Conselho de Transporte propõe reajuste na tarifa de ônibus com valor estimado para R$ 5,40 em Feira de Santana
Foto: Reprodução / ACM

O Conselho Municipal de Transportes aprovou, em reunião realizada na manhã desta terça-feira (13), uma proposta de reajuste de 4,85% para a tarifa do transporte coletivo urbano em Feira de Santana, no interior baiano. Se sancionado pela prefeitura, o valor pago pelos usuários do cartão Via Feira subirá de R$ 5,15 para R$ 5,40.

 

A proposta estabelece diferentes valores dependendo da modalidade de pagamento e da localidade:

  • Tarifa Social (Cartão Via Feira): R$ 5,40.

  • Pagamento em Espécie (Dinheiro): R$ 5,90.

  • Meia-passagem (Estudantes): Sobe de R$ 2,50 para R$ 2,70.

  • Linhas Distritais (Bonfim de Feira, Jaguara e Tiquaruçu): R$ 6,60.
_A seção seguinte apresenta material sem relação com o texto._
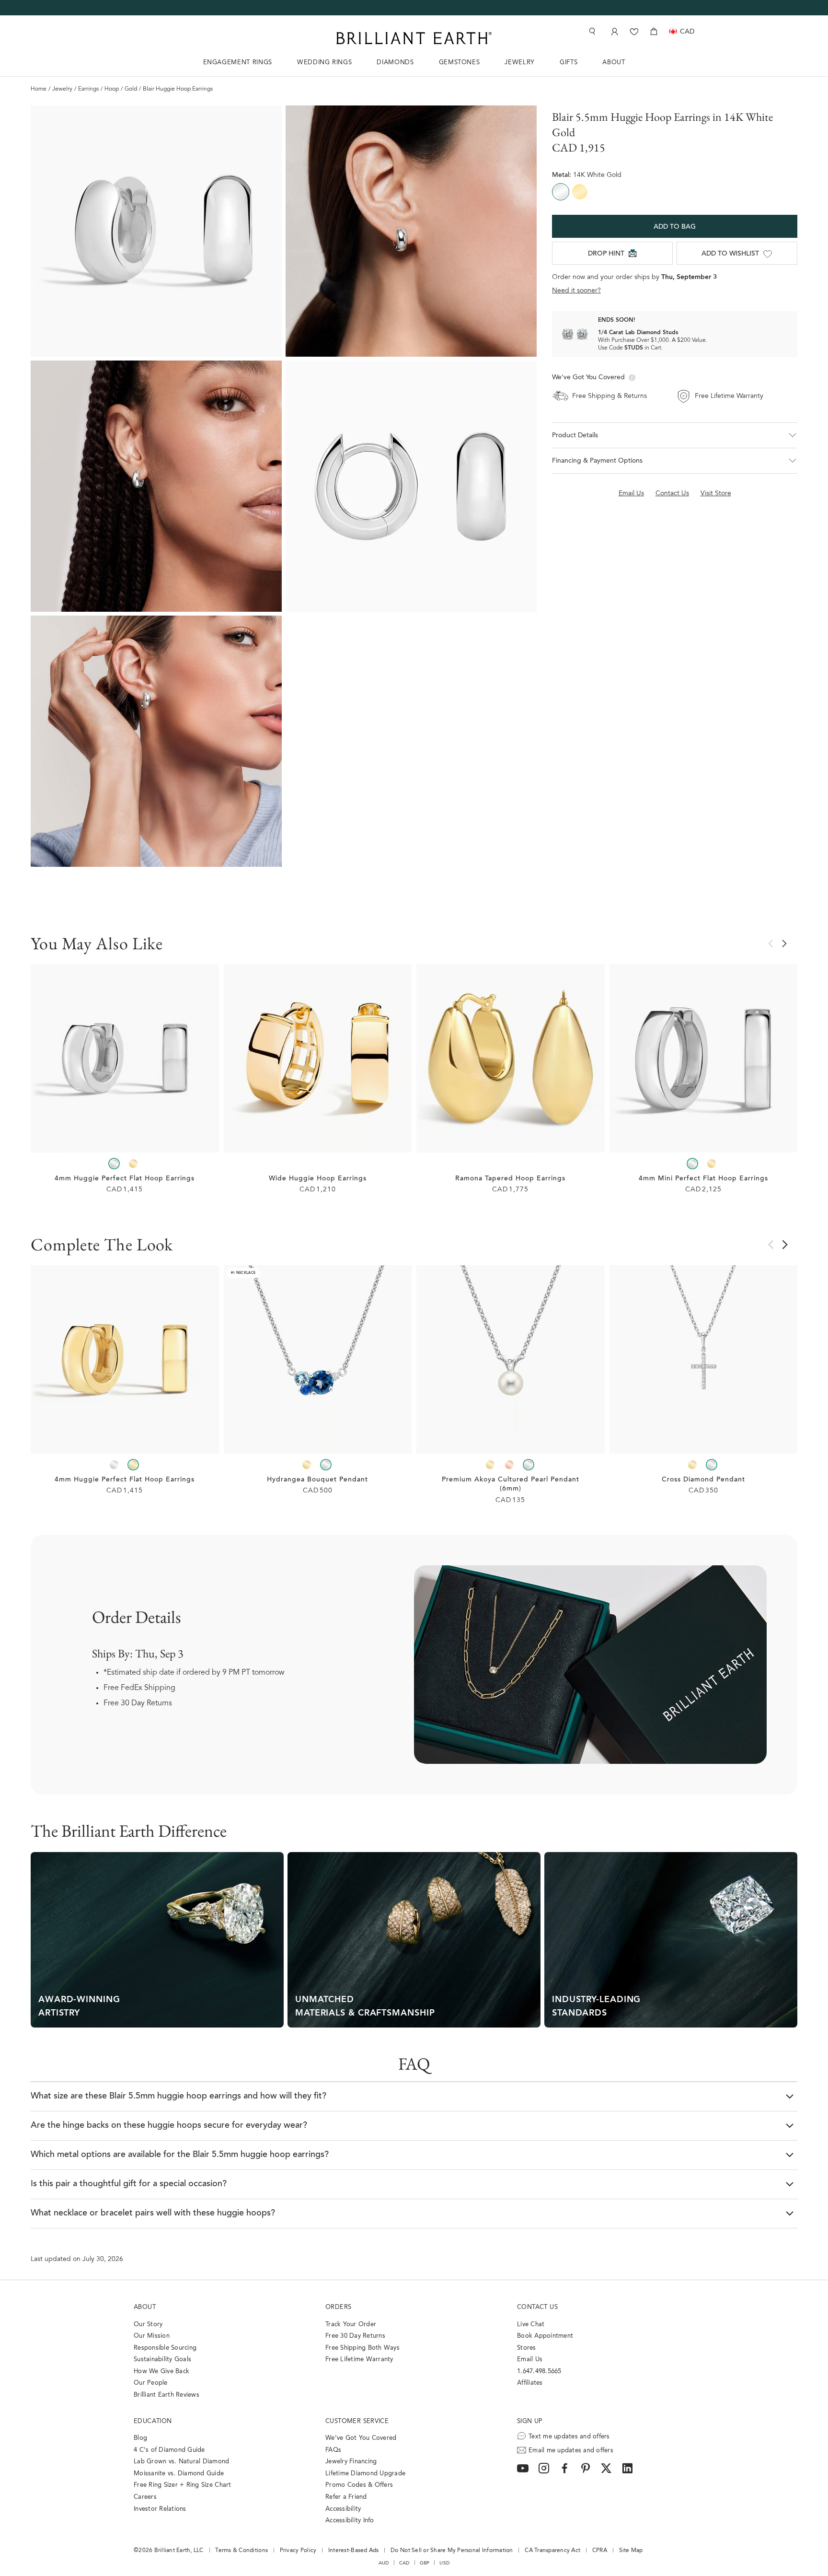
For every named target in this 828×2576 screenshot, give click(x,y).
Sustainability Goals (162, 2359)
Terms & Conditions (241, 2550)
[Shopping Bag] (653, 31)
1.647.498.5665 (539, 2371)
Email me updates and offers (571, 2451)
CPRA (599, 2550)
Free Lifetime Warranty (359, 2359)
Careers (145, 2497)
  • Outros Distritos: R$ 5,40.

 

O secretário interino de Mobilidade Urbana, Rodolfo Suzart, esclareceu que o custo real da operação, a chamada "tarifa técnica", é de R$ 11,46. "A população pagará R$ 5,40 e a diferença será coberta pelo município através de subsídios para manter o sistema em funcionamento", explica em entrevista ao portal Acorda Cidade, parceiro do Bahia Notícias.

 

A proposta não foi consensual. Representantes da Casa do Estudante e do Diretório Central dos Estudantes (DCE/Uefs) manifestaram-se contrários ao aumento. Felipe Brandão, da Casa do Estudante, criticou a precariedade do sistema, citando problemas na manutenção do ar-condicionado e a redução de horários durante o período de férias universitárias. "O sistema está precário e regredindo", afirmou.

 

Para o cálculo do reajuste, o Conselho levou em conta três variáveis principais:

  1. Variação do último reajuste salarial dos rodoviários;

  2. Oscilação no preço do óleo diesel;

  3. Inflação acumulada (INPC).

 

No setor das vans (transporte alternativo), o representante Raimundo Ferreira destacou um avanço tecnológico: a autorização para o uso de máquinas de cartão de crédito e débito nos veículos. Como o setor não recebe subsídios da prefeitura, a medida é vista como uma forma de facilitar o pagamento e tentar equilibrar as contas da categoria.

 

A proposta agora segue para as mãos do prefeito José Ronaldo de Carvalho. Ele consegue sancionar o novo valor, vetá-lo ou apresentar uma contraproposta. O reajuste só entrará em vigor após a publicação de um decreto no Diário Oficial do Município, que também definirá a data de início da nova cobrança.